Banyak kisah Nabi didatangi pria atau perempuan yang tidak disebutkan siapa
identitasnya, atau hanya sekilas belaka.
Semisal
pada peristiwa Haji Wada’, Nabi Muhammad yang sedang dibonceng di unta oleh
sahabat Al Fadhl bin Abbas, didatangi oleh perempuan dari Bani Khats’am yang
menanyakan apakah ia boleh menghajikan bapaknya yang sudah renta. Siapakah nama
perempuan itu? Tidak disebutkan.
Kadang
dalam matan sendiri dijelaskan siapa orang yang dimaksud. Semisal hadits yang
dikenal sebagai hadits tentang Iman, Islam dan Ihsan. Dalam berbagai riwayat
disebutkan Nabi kedatangan seorang pria rupawan, rambutnya klimis, tiba-tiba
muncul dari padang pasir tanpa ada bekas perjalanan, dan duduk di depan Nabi
menanyakan seputar Iman, Islam, Ihsan dan tanda kiamat.
Kita
tidak tahu siapakah sang pria, sampai Nabi menjelaskannya kepada para sahabat
di akhir kisah: “Dia adalah Jibril, ia datang untuk mengabarkan tentang agama
kalian.”
Secara
garis besar, cara mengetahui sosok mubham ini, menurut Mahmud Thahhan
dalam Taysir Musthalahil Hadits, dilakukan dengan membandingkan berbagai
riwayat hadits yang serupa, atau melalui keterangan ahli biografi dan
sejarah.
Pada
taraf yang lebih lanjut, tentu sosok mubham diketahui lewat hubungan
guru-murid, wilayah tinggal, dan banyak lagi cara ulama “menemukan” nama
mereka.

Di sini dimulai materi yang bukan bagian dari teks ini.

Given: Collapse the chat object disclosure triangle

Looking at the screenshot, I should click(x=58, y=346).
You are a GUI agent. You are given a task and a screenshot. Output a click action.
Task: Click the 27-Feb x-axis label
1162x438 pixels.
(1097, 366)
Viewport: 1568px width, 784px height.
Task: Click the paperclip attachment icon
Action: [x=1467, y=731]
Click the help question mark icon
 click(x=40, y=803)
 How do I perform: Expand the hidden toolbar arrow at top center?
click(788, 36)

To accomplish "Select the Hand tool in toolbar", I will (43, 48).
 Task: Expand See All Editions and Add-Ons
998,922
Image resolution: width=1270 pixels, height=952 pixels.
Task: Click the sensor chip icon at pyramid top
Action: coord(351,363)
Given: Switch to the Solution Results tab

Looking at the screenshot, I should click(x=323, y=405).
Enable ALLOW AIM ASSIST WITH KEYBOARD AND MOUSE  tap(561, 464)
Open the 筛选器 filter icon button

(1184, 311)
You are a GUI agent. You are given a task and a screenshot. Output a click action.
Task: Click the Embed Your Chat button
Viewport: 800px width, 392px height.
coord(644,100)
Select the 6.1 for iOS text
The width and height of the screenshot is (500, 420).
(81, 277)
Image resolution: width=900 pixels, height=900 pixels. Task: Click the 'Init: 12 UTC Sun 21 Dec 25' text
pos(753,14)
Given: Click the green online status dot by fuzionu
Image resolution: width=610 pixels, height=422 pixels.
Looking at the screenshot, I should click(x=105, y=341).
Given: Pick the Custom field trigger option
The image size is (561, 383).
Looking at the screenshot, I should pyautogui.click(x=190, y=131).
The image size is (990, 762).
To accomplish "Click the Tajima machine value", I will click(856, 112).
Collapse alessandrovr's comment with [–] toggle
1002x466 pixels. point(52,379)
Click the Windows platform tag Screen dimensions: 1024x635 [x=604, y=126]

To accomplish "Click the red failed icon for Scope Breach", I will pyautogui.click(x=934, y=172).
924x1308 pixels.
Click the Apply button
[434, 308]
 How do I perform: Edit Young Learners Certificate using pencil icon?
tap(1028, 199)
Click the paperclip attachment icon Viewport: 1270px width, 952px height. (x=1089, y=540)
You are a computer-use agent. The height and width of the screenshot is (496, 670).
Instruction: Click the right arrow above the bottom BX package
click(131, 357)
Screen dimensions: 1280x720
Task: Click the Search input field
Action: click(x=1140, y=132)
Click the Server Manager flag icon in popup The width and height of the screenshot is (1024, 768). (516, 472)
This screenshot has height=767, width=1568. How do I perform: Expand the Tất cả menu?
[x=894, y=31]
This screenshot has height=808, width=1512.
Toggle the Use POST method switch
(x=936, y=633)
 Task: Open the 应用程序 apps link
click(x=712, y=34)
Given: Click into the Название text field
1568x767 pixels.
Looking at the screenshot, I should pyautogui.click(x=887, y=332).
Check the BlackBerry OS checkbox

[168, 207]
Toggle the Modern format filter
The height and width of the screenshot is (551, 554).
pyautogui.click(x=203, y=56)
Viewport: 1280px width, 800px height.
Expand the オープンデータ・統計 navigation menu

Sebagai contoh, hadits yang diriwayatkan Abdullah bin Abbas tentang
seorang pria yang bertanya kepada Nabi,
“Wahai
Nabi, apakah haji itu setiap tahun?” Pria yang disebutkan Abdullah bin Abbas
ini, setelah dilacak oleh para ulama ternyata bernama Al Aqra’ bin Habis.
Berikut
hadits yang juga diriwayatkan Abdullah bin Abbas, tentang seorang perempuan
dari Bani Juhainah yang menanyakan apakah ia bisa meng-qadha haji ibunya
yang telah wafat. Imam an-Nasa’i menyebutkan bahwa ia adalah istri sahabat
Sinan bin Salamah Al Juhani, dan Imam Ahmad menyimpulkan ia adalah istri Sinan
bin Abdullah Al Juhani.
Demikianlah
contoh sosok mubham dalam matan. Menurut para ulama hadits, mengetahui
nama yang mubham pada matan akan menunjang pemahaman yang lebih baik
akan suatu hadits.
Sementara
ulama, tanpa mengabaikan pentingnya mengetahui nama tokoh dalam hadits,
memahami tujuan disampaikannya hadits lebih penting dibanding debat seputar
siapa orang dalam hadits itu. Tentu dengan syarat persoalan penilaian sanad
hadits sudah rampung.
Bagaimana
jika mubham itu berada dalam rantai sanad? Ulama berbeda pendapat soal
ini. Dikarenakan penilaian sanad hadits memiliki standar ilmiah ketat dengan
keharusan identifikasi tiap profil perawi hadits, maka adanya sosok yang samar
dalam sanad, apalagi tidak diketahui namanya, bisa membuat penilaian akan suatu
hadits terhambat – atau malah mengurangi kualitasnya. Bagaimana para peneliti
hadits bisa menilai kualitas sanad dari beragam aspeknya, jika nama perawinya saja
tidak tahu?
Sebagai
pengecualian, oleh mayoritas ulama hadits, jika perawi yang sosoknya tidak
disebutkan namanya itu berasal dari kalangan sahabat, maka “rajulun” itu
dinilai sebagai pribadi tsiqah kendati tidak diketahui siapa dia.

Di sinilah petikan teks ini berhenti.